Il seguente grafico, elaborato dalla ONG Oxfam (elaborato sui dati relativi alle emissioni di anidride carbonica relativi al 2015) è illuminante: il 10% della popolazione che vive nei Paesi più ricchi è responsabile del 50% delle emissioni di CO2; il 50% della popolazione che vive nei Paesi più poveri solo del 10%.

Il cambiamento climatico, come noto, provoca poi a livello locale una serie di conseguenze (alluvioni, inondazioni, desertificazione ed altre) che colpiscono in maniera più massiccia i Paesi più poveri.

A questa prima ingiustizia che potremmo definire orizzontale (tra Stati diversi) va aggiunta un’altra di tipo verticale (all’interno del medesimo Stato). Diversi studi dimostrano, infatti, che le conseguenze dei cambiamenti climatici vengono distribuite in maniera non uniforme, andando a colpire le fasce più deboli ed esposte della popolazione, ed in particolare i ceti più poveri.

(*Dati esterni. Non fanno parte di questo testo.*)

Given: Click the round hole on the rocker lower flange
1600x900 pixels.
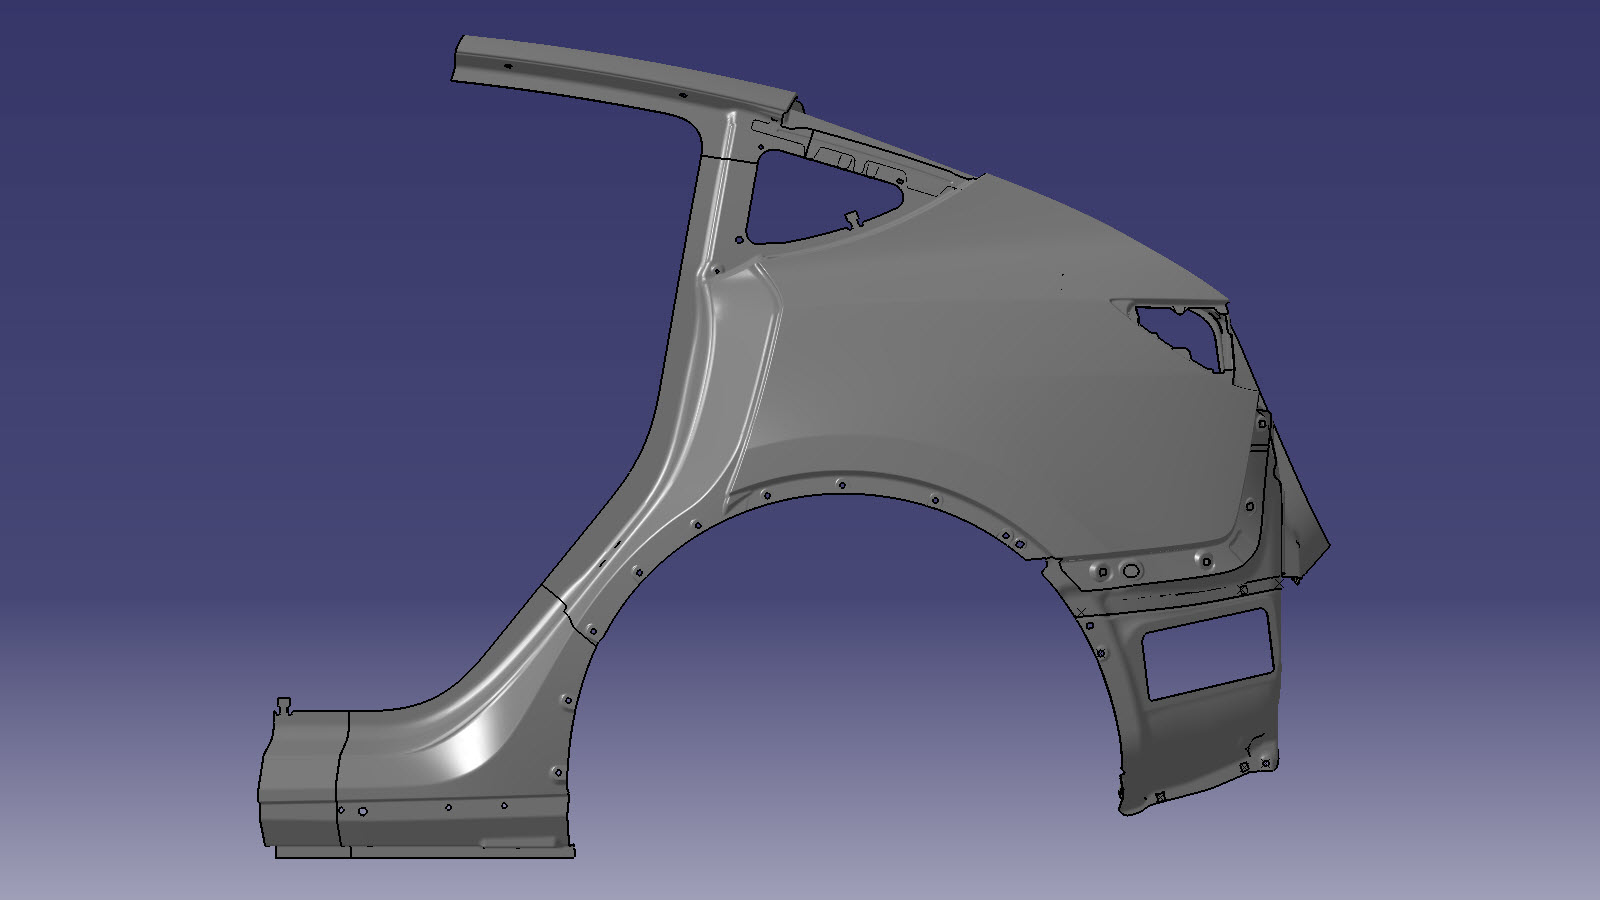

L’Uragano Katrina costituisce un caso-studio molto emblematico; esso ha fornito parecchie informazioni su come i disastri dovuti ai cambiamenti climatici colpiscono in modo diverso persone con diverse caratteristiche, poiché tale evento ha avuto un effetto decisamente sproporzionato sui gruppi a basso reddito e sulle minoranze etniche. Secondo lo studio “Reading Hurricane Katrina: Race, Class, and the Biopolitics of Disposability” (https://muse.jhu.edu/article/200375) i più colpiti da tale evento sono stati i più poveri, gli afroamericani, gli ispano-americani, gli anziani, i malati ed i senzatetto. Costoro hanno pagato il prezzo più alto perché disponevano di scarse risorse e di una mobilità limitata per l’evacuazione prima della tempesta.

Un altro caso emblematico è l’uragano Sandy, che ha colpito New York nel 2012: il 33% degli abitanti dell’area colpita dalla tempesta viveva in “case popolari”, e metà dei 40.000 residenti in quelle case si è ritrovata sfollata (https://www.americanprogress.org/issues/green/reports/2015/05/11/112873/social-cohesion-the-secret-weapon-in-the-fight-for-equitable-climate-resilience/).

In conclusione, il cambiamento climatico non è “egualitario”. Non lo è né per quanto riguarda la sua causazione (perché è provocato principalmente dalle attività svolte nei Paesi ricchi), né per quanto riguarda i suoi effetti (perché colpisce principalmente i Paesi poveri e, quando colpisce gli Stati più sviluppati, finisce con l’accanirsi maggiormente sulle classi meno abbienti).